At this stage, if paragraph characters occur at the end of each line of text instead of only at the end of paragraphs IGNORE them. If you make corrections now dealing with page numbers will be difficult. They will become embedded inside paragraphs and you don't want that.

First:
a) Look for optional hyphens (little lines inside words)
b) Tabs (little arrows)
c) A space (small dot) followed by a paragraph character (pilcrow)
d) Manual line breaks (bent arrows) (Inserted with SHIFT-ENTER)
e) Non-breaking space (small circle) (Inserted with CTRL-SHIFT SPACE

Uncheck 'Use wildcards'
Removal

Code:

(a) Find: ^-		Replace: blank
	(b) Find: ^t		Replace: blank
	(c) Find: <space>^13	Replace: ^p	(for <space> hit the spacebar)
	(d) Find: ^|		Replace: ^p	(the char after ^ is the 'pipe' found with shift backslash '\'.
	(e) Find: ^s		Replace: <space>	(<space> means press space bar once)

Codes for these hidden characters can be inserted in the Find/Replace dialogue by clicking 'More' - 'Special' and selecting what you need.
-----------------------
PAGE NUMBERS
-----------------------
Now use the formatting to remove repetitive items like Author, Book title, Chapter title, Page number.
Here's how:
Click on a sample piece of the text/number you want to remove. Check the formatting toolbar to see if the text has some distinguishing characteristic such as size or font.
It may be necessary to click the AA icon on the left of this toolbar to open a panel where there's more information.

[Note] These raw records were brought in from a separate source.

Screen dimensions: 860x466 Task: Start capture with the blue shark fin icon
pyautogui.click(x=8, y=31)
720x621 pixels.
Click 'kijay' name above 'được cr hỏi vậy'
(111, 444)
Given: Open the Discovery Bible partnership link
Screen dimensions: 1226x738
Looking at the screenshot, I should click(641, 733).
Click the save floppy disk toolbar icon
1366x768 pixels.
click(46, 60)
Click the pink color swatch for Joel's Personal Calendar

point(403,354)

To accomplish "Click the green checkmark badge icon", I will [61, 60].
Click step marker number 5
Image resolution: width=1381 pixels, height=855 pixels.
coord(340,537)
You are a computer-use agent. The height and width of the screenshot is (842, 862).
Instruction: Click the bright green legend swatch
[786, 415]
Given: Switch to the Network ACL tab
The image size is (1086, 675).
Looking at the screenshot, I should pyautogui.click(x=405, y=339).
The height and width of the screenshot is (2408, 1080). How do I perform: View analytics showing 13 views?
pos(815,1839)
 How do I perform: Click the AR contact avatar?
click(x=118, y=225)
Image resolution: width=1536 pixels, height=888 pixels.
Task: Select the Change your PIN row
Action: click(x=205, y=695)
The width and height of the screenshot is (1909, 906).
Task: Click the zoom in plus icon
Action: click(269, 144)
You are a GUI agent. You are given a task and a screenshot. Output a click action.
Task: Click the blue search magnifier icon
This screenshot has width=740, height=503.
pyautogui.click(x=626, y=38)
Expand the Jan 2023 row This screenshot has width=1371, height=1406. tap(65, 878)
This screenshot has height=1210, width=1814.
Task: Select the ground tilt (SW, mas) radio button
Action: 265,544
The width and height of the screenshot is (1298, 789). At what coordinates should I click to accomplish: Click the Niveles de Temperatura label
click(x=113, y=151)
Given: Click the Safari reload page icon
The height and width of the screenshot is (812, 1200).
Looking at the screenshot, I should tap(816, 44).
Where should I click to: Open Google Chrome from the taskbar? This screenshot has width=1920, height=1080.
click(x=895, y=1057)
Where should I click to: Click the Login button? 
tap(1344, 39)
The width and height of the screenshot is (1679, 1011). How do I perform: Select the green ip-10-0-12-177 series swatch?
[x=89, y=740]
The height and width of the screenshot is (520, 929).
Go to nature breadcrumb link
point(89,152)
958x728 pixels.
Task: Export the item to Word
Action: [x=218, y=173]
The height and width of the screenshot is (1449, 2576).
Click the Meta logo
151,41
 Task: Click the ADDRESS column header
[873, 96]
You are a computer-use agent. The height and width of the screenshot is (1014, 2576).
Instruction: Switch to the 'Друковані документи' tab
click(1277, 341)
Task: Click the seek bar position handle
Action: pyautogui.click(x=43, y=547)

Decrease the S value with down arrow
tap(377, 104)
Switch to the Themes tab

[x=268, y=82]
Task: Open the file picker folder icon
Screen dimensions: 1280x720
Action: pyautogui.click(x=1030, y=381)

The format of the text where the cursor is will be identified by having a box around it and hovering the arrow over it brings up format info.
If you find something unique then put the cursor in the Find box in the Find/Replace dialogue and click More - Format. Set the format to be found.
Leave the Find and Replace box empty and Replace All.
(Remember to click 'No Formatting' before doing further searches!)

If there was no unique format for the numbers/authors/title we need plan B!
Here are some common page numberings:- (where x = page number)

(a) Author-x and x-Title OR Title-x and x-Author.
(b) Page x of y where y is the total pages
(c) Page x
(d) {x} where {} is some simple form of decoration
(e) x

(a) Author-x and x-Title OR Title-x and x-Author
You won't be able to deal with all of them in one scan because of Word's limited F/R compared to Regex.

Find a line that that has the authors name and page number. Copy and paste this line into the Find box. Change the digit to [0-9]@
and modify the line to look like (A) or (B) according to whether the number is before or after the text.
Click 'More' and check 'Use wildcards'.

Code:

(A)
Find:	(^13)the title or author*[0-9]{1,3}*^13
Repl:	\1
(B)
Find:	(^13)[0-9]{1,3}*the title or author*^13
Repl:	\1

Notes:
If you've copied and pasted the title or author, deselect this before searching.
[0-9] means any digit in the range 0-9 and @ means 1 or more.
* means zero or more of anything (always use with care. Have a back-up.)
^13 means a paragraph character (use only in Find box, never in Replace box)
\1 means the item captured by the expression in the first set of round brackets.
We are the restoring the first found paragraph character because this contains formatting information about its preceding paragraph.

Repeat for the way the other page is done.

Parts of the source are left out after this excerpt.